ICS-CERT, FDA warn about ‘uptick’ in cyberattacks remotely exploiting medical devices
On June 13, ICS-CERT and the FDA warned that medical devices with hard-coded passwords can be remotely “exploited to potentially change critical settings and/or modify device firmware.” ICS-CERT wrote, “Researchers Billy Rios and Terry McCorkle of Cylance have reported a hard-coded password vulnerability affecting roughly 300 medical devices across approximately 40 vendors.” The FDA said this “cybersecurity for medical devices and hospital networks” is a warning for all “medical device manufacturers, hospitals, medical device user facilities, health care IT and procurements staff; and biomedical engineers.”
The FDA added, “Many medical devices contain configurable embedded computer systems that can be vulnerable to cybersecurity breaches. In addition, as medical devices are increasingly interconnected, via the Internet, hospital networks, other medical device, and smartphones, there is an increased risk of cybersecurity breaches, which could affect how a medical device operates.” Appropriate safeguards must be put in place “to reduce the risk of failure due to cyberattack, which could be initiated by the introduction of malware into the medical equipment or unauthorized access to configuration settings in medical devices and hospital networks.”
The categories of affected medical devices included, but were not limited to, “surgical and anesthesia devices, ventilators, drug infusion pumps, external defibrillators, patient monitors, and laboratory and analysis equipment.” ICS-CERT warned, “Cybersecurity incidents are increasingly likely and manufacturers should consider incident response plans that address the possibility of degraded operation and efficient restoration and recovery.”
In the last year, there has been a significant “uptick” in medical security incidents. William H. Maisel, chief scientist at the FDA’s Center for Devices and Radiological Health, told The Washington Post, “The type and breadth of incidents has increased.” He added that officials used to hear about security incidents once or twice yearly, but “now we’re hearing about them weekly or monthly,” which have “increased our concern.”

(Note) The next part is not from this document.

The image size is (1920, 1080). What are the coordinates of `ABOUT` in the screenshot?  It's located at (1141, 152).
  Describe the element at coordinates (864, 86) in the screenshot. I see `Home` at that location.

Again, it's a bit confusing why such warnings are not taken much more seriously. In 2008, a group showed how to remotely hack a pacemaker and deliver a lethal shock to an implantable cardiac defibrillator. A 2011 Black Hat presentation explained how an attacker with a powerful antenna could be up to a half mile away from a victim yet launch a wireless hack to remotely control an insulin pump and potentially kill the victim. In 2012, a pacemaker hacker said a worm could possibly 'commit mass murder.' Being killed by code was an idea kicked around since 2010. Also in 2012, the feds were pressed to protect wireless medical devices from hackers.
Let's hope all these vital systems and medical devices will soon be truly secured, so we don't awaken one day to discover our critical infrastructure is down, that people with embedded medical devices are being killed by cyber-assassins, or that people depending upon medical device services are being taken out by malware.